> _閱讀文本_:
在這些實施例中,閘極介電層94包括一或多層的介電材料,比如氧化矽、氮化矽、高介電常數的介電材料、其他合適的介電材料、及/或上述之組合。高介電常數的介電材料的例子包括氧化鉿、氧化鉿矽、氮氧化鉿矽、氧化鉿鉭、氧化鉿鈦、氧化鉿鋯、氧化鋯、氧化鋁、氧化鈦、氧化鉿-氧化鋁合金、其他合適的高介電常數的介電材料、及/或上述之組合。在一些實施例中,閘極介電層94包括界面層形成於通道層與介電材料之間。閘極介電層94的形成方法可為化學氣相沉積、原子層沉積、或任何合適方法。在一實施例中,閘極介電層94的形成方法採用高順應性的沉積製程如原子層沉積,以確保形成的閘極介電層在每一通道層周圍具有一致厚度。在一實施例中,閘極介電層94的厚度為約1 nm至約6 nm。
閘極層96形成於閘極介電層94上,以圍繞每一通道層。閘極層96包含一或多層的導電材料,比如多晶矽、鋁、銅、鈦、鉭、鎢、鈷、鉬、氮化鉭、鎳矽化物、鈷矽化物、氮化鈦、氮化鎢、鈦鋁、氮化鈦鋁、碳氮化鉭、碳化鉭、氮化鉭矽、金屬合金、其他合適材料、及/或上述之組合。閘極層96的形成方法可為化學氣相沉積、原子層沉積、電鍍、或其他合適方法。閘極層96亦沉積於層間介電層95的上表面上。接著採用化學機械平坦化等方法平坦化層間介電層95上的閘極介電層與閘極層,直到露出層間介電層95的上表面。

> _任務說明 1_: 從閱讀文本中「閘極層96形成於閘極介電層9」這幾個字起,一字不差地抄寫到「露出層間介電層95的上表面。」之後為止。
> _任務說明 2_: 以兩句話概括閱讀文本的內容。

> _資料項目_:
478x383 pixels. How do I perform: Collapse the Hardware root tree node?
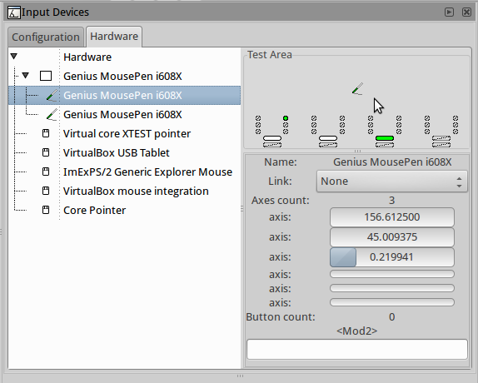click(13, 57)
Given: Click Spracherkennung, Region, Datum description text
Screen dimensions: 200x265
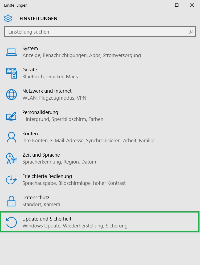Looking at the screenshot, I should 59,162.
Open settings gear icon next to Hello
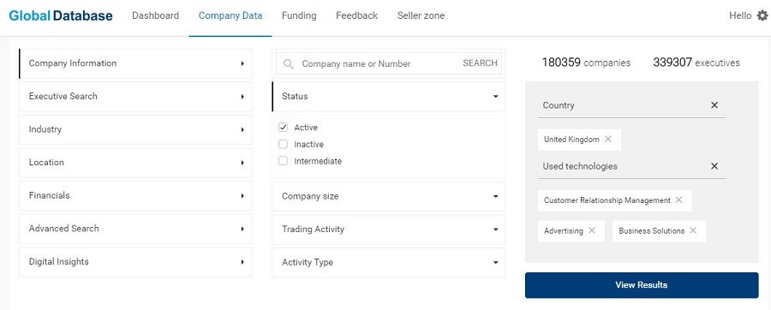771x310 pixels. [x=762, y=15]
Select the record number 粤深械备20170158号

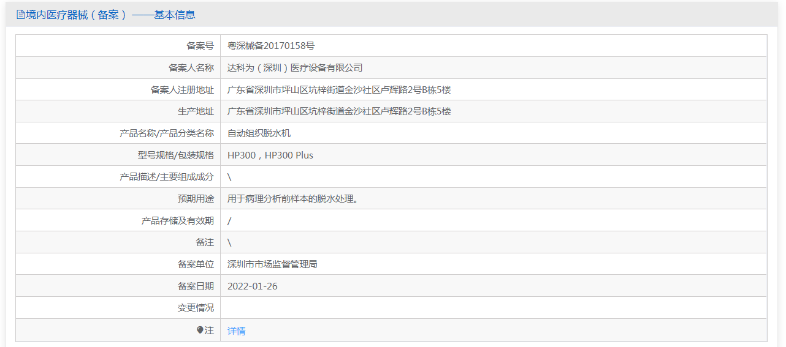pyautogui.click(x=271, y=45)
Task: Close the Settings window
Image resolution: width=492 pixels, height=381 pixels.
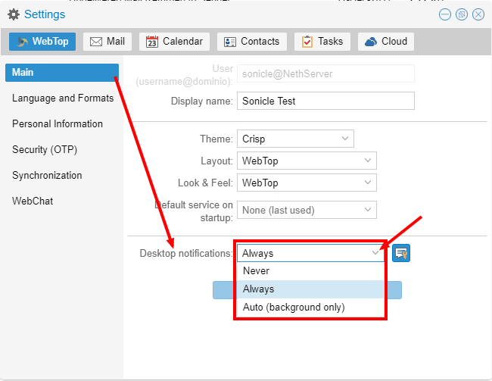Action: [478, 14]
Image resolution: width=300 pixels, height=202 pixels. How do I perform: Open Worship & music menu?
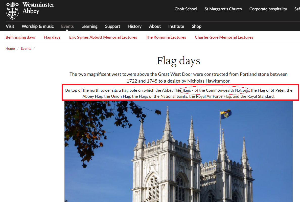[38, 26]
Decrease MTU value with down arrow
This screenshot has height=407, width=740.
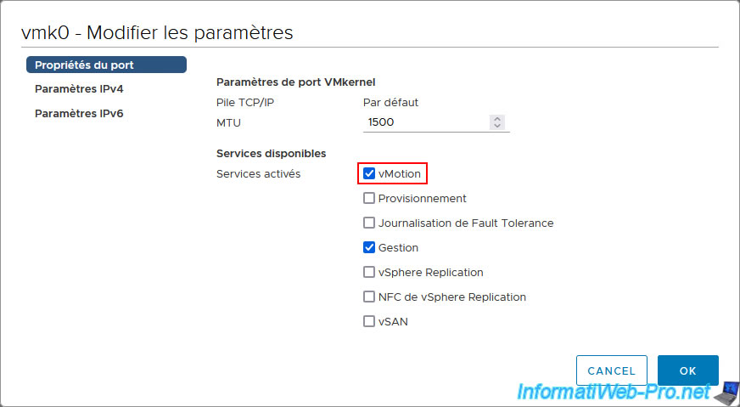[x=497, y=126]
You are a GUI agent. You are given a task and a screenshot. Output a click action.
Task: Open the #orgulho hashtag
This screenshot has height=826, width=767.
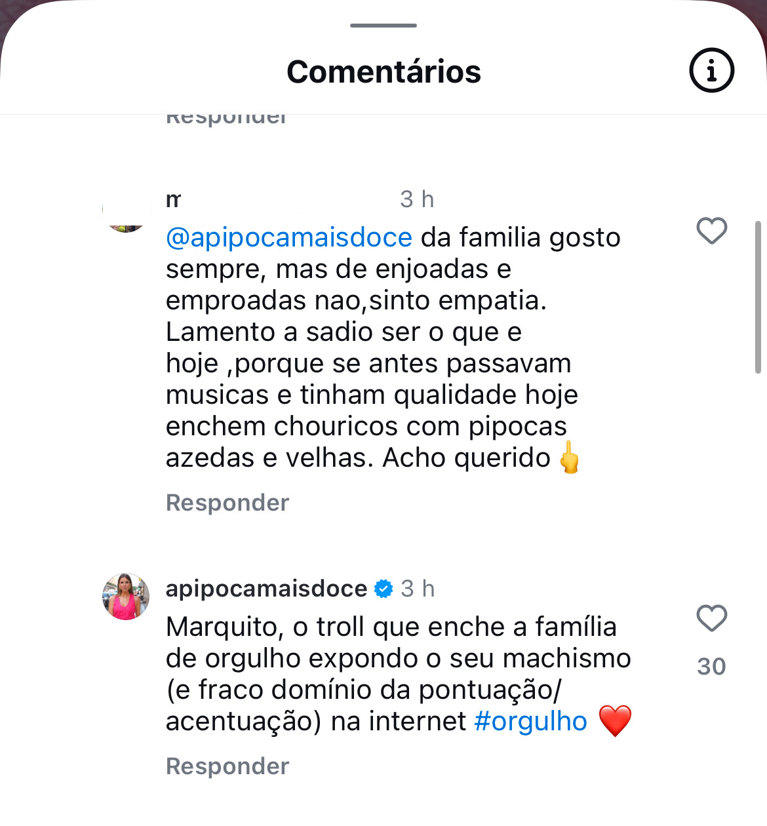tap(530, 721)
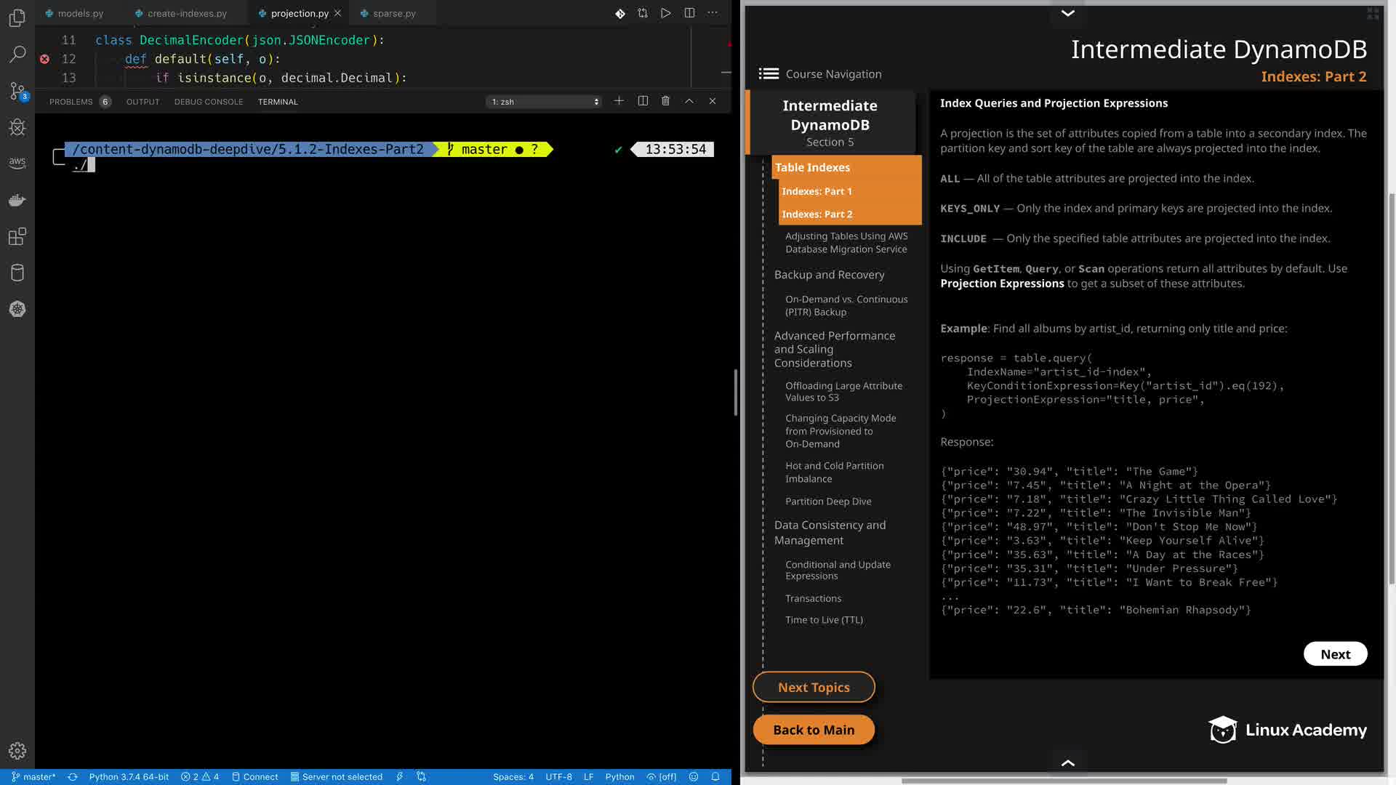
Task: Open the 1: zsh terminal dropdown
Action: pyautogui.click(x=545, y=102)
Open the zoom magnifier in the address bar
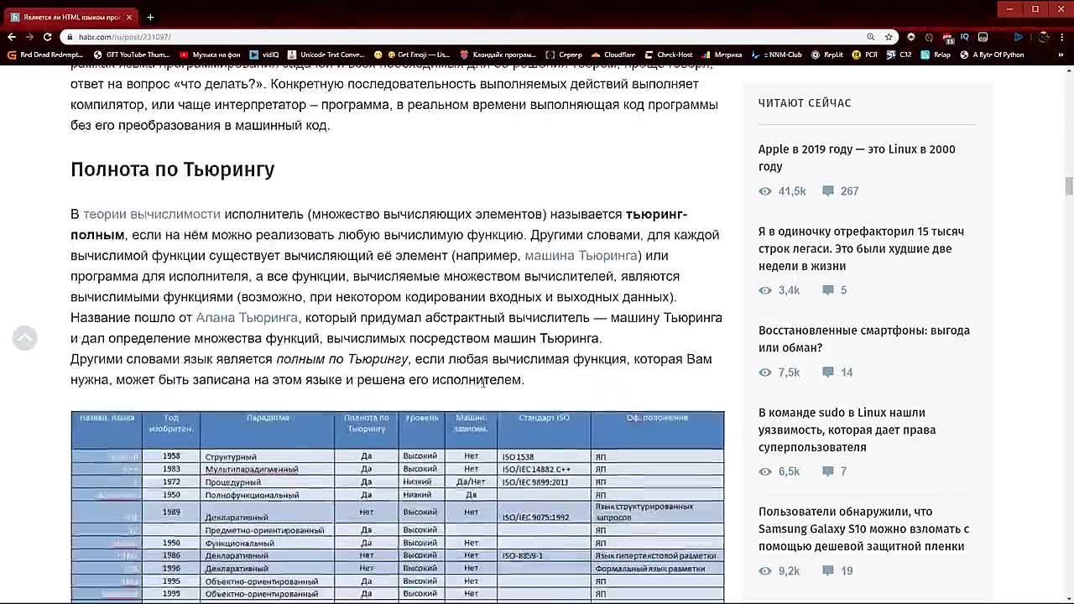This screenshot has width=1074, height=604. (871, 37)
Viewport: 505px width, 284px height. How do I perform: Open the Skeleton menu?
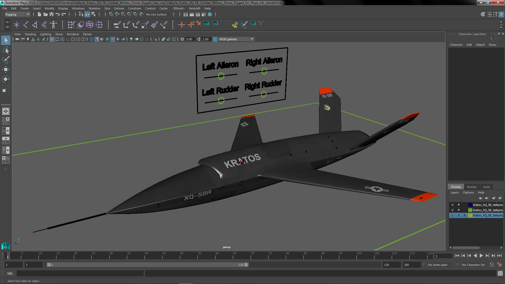94,8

> _參考解答 1_:
閘極層96形成於閘極介電層94上,以圍繞每一通道層。閘極層96包含一或多層的導電材料,比如多晶矽、鋁、銅、鈦、鉭、鎢、鈷、鉬、氮化鉭、鎳矽化物、鈷矽化物、氮化鈦、氮化鎢、鈦鋁、氮化鈦鋁、碳氮化鉭、碳化鉭、氮化鉭矽、金屬合金、其他合適材料、及/或上述之組合。閘極層96的形成方法可為化學氣相沉積、原子層沉積、電鍍、或其他合適方法。閘極層96亦沉積於層間介電層95的上表面上。接著採用化學機械平坦化等方法平坦化層間介電層95上的閘極介電層與閘極層,直到露出層間介電層95的上表面。

> _參考解答 2_: 閘極介電層94包括氧化矽、氮化矽或高介電常數的介電材料等一或多層介電材料,可用化學氣相沉積或原子層沉積等方法形成,在一實施例中厚度為約1 nm至約6 nm。閘極層96由多晶矽、鋁、鎢等一或多層導電材料形成於閘極介電層94上以圍繞每一通道層,之後以化學機械平坦化等方法平坦化,直到露出層間介電層95的上表面。